Collected data:

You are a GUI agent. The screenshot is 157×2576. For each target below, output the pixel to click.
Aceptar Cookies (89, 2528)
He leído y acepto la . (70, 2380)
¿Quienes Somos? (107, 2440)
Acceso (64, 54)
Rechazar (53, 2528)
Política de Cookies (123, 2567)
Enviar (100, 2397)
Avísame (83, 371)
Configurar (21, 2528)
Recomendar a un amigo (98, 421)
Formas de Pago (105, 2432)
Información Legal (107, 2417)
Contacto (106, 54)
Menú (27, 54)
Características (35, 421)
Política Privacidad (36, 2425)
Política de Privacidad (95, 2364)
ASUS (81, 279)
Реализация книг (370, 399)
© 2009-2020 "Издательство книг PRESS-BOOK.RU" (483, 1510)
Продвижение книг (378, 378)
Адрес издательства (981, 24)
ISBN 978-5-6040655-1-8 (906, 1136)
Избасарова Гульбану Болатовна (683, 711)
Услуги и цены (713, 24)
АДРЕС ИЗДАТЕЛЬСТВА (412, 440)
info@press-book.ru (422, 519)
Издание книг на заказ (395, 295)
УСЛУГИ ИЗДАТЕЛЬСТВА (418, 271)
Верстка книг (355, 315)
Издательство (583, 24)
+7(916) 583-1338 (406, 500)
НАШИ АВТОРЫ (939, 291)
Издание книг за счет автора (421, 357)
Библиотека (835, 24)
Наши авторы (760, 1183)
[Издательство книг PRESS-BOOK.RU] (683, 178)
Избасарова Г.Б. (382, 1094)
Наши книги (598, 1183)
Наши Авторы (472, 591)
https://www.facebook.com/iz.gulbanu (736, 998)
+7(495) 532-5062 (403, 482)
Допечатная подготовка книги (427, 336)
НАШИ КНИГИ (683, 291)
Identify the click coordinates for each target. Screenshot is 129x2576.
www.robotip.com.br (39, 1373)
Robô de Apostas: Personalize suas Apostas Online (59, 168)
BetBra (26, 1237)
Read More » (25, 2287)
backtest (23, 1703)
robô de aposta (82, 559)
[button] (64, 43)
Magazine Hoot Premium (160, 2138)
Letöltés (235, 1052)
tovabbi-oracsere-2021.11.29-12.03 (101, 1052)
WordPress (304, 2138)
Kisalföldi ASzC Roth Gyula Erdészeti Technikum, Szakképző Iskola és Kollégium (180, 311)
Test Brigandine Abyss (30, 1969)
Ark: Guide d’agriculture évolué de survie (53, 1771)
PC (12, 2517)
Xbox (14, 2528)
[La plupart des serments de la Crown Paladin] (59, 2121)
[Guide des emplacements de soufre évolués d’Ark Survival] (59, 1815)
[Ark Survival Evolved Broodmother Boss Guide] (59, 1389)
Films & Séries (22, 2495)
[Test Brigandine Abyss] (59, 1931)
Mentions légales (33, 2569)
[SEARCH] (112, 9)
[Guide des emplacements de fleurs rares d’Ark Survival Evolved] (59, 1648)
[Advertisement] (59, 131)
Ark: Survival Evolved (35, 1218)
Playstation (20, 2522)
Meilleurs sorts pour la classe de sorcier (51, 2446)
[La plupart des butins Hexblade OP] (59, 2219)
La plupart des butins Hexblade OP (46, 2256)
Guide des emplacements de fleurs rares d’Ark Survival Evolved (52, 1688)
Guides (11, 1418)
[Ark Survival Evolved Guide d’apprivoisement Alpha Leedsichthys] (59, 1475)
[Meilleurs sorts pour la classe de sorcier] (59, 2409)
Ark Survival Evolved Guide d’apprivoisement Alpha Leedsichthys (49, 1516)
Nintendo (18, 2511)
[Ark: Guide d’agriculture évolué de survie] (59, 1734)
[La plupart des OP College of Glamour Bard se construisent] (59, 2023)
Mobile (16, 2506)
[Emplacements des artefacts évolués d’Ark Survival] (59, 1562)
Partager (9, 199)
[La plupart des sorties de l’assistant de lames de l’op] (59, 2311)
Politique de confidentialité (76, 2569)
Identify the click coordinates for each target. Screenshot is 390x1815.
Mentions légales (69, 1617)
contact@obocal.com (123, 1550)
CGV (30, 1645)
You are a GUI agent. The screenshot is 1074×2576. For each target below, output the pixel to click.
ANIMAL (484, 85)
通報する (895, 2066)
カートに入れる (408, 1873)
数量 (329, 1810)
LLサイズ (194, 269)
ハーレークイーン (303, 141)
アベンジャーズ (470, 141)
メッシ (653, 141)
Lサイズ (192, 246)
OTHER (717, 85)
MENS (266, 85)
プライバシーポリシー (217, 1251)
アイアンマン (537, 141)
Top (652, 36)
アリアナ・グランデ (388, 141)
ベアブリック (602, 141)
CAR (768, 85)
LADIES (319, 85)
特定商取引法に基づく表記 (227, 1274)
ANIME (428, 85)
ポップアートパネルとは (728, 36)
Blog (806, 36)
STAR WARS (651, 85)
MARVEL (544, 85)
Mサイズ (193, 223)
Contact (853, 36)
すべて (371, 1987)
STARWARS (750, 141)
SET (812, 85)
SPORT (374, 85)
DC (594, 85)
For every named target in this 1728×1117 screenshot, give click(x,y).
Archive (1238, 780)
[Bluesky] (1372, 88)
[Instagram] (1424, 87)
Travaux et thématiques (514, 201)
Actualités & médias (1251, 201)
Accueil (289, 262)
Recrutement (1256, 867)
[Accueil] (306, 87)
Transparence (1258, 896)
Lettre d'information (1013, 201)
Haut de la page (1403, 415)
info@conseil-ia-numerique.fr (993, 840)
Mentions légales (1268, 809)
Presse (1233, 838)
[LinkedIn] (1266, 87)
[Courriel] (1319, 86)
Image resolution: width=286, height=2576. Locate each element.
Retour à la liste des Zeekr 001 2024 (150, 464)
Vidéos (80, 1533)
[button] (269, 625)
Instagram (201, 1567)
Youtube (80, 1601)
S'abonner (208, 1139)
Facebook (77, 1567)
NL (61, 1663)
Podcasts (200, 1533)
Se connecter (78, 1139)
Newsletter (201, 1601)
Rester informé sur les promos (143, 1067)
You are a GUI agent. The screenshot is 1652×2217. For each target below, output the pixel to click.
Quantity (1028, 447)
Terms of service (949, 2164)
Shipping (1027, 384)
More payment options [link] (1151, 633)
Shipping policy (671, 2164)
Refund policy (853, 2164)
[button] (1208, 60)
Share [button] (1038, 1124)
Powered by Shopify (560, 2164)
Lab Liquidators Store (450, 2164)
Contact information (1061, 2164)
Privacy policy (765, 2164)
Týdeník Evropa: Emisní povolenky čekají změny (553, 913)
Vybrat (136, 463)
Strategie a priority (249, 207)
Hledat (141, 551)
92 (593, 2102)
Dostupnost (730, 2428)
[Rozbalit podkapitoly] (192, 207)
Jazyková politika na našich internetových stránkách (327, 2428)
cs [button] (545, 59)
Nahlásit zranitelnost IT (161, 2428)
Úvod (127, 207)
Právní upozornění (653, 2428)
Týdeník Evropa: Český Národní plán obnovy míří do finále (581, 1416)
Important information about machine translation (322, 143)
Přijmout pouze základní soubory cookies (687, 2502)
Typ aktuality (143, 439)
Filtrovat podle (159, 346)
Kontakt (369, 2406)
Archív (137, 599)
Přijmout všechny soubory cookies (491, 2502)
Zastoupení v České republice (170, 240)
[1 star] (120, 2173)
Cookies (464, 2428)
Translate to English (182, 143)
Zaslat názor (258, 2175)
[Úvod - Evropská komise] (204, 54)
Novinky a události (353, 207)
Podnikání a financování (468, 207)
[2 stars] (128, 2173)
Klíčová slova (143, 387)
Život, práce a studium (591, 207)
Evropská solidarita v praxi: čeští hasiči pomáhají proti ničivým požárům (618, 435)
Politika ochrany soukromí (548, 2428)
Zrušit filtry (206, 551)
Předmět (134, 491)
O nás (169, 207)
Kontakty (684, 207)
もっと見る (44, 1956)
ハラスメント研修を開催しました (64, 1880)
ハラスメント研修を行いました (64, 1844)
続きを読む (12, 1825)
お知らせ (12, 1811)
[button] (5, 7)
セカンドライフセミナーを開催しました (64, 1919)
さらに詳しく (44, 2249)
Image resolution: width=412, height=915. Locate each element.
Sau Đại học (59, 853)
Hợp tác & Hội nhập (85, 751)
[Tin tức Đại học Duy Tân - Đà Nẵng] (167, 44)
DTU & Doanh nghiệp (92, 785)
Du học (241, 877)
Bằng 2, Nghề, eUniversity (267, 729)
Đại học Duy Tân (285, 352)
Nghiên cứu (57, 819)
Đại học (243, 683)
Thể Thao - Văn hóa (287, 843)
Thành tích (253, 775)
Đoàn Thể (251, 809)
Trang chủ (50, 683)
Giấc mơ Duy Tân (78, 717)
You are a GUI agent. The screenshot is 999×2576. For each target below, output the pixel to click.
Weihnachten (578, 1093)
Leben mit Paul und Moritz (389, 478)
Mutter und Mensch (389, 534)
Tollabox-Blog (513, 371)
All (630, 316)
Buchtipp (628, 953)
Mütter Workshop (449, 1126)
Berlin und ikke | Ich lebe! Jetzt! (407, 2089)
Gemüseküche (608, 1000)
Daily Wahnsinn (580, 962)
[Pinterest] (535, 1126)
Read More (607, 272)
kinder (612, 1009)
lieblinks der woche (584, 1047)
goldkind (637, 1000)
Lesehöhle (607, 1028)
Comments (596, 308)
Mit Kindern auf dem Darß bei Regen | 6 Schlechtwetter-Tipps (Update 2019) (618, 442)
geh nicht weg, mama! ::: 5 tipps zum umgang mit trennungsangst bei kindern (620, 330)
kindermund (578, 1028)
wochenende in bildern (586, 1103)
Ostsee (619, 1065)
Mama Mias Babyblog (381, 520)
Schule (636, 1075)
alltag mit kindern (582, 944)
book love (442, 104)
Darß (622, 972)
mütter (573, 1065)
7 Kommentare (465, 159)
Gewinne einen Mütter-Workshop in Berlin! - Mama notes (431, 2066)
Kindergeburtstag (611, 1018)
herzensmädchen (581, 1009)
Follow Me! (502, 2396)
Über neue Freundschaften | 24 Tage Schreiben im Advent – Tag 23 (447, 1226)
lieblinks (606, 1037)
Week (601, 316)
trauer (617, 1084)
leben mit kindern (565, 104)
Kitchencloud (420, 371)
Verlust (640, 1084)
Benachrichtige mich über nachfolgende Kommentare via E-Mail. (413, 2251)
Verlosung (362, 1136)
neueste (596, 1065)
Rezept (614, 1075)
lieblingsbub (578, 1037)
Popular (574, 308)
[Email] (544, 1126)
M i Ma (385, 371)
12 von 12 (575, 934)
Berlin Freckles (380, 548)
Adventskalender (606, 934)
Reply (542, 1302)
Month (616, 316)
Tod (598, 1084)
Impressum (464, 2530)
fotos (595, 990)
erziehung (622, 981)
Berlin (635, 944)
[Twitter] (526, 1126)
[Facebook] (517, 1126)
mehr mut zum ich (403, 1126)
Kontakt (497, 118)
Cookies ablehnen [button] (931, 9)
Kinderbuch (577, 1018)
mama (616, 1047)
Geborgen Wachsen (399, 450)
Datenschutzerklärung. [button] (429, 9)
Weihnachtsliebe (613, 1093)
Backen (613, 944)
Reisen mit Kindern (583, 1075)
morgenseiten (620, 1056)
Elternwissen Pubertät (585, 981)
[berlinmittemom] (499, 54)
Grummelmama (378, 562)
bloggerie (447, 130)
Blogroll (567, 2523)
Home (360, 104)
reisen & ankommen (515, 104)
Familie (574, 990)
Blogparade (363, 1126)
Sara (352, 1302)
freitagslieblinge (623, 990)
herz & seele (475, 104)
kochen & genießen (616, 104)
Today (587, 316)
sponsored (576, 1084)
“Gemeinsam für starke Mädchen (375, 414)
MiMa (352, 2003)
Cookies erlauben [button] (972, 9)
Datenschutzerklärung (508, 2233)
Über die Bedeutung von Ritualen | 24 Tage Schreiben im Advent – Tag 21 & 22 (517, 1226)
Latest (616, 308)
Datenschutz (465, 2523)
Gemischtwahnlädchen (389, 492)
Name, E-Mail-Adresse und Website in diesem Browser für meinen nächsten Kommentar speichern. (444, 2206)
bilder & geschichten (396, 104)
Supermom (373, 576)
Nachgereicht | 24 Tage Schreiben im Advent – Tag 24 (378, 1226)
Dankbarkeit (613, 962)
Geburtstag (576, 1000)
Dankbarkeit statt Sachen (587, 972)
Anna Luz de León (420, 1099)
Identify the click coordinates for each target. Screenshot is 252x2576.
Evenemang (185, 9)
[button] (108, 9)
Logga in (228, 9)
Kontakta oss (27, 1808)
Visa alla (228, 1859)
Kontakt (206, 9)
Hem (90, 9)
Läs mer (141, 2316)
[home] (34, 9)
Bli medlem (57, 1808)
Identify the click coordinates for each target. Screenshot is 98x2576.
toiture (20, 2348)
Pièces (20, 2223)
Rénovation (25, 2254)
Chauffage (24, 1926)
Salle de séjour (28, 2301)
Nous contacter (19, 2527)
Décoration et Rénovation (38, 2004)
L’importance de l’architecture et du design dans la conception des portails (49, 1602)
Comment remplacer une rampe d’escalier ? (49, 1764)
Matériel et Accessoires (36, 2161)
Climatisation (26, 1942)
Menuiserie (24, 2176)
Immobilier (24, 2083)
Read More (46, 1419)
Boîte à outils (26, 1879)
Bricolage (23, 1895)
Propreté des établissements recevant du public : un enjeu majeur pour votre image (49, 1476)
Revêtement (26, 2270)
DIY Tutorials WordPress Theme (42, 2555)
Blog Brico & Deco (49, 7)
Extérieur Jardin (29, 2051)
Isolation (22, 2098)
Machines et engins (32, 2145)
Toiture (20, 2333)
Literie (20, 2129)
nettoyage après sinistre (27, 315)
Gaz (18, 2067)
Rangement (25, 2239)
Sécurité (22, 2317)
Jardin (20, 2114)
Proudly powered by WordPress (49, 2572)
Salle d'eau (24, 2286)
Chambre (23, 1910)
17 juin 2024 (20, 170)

**What you have to do**.
Which lines above contain the word "Locate"? Copy all of them.

**Output of the task**.
Image resolution: width=286, height=2576. Locate each element.
Image resolution: width=412, height=915. Locate each element.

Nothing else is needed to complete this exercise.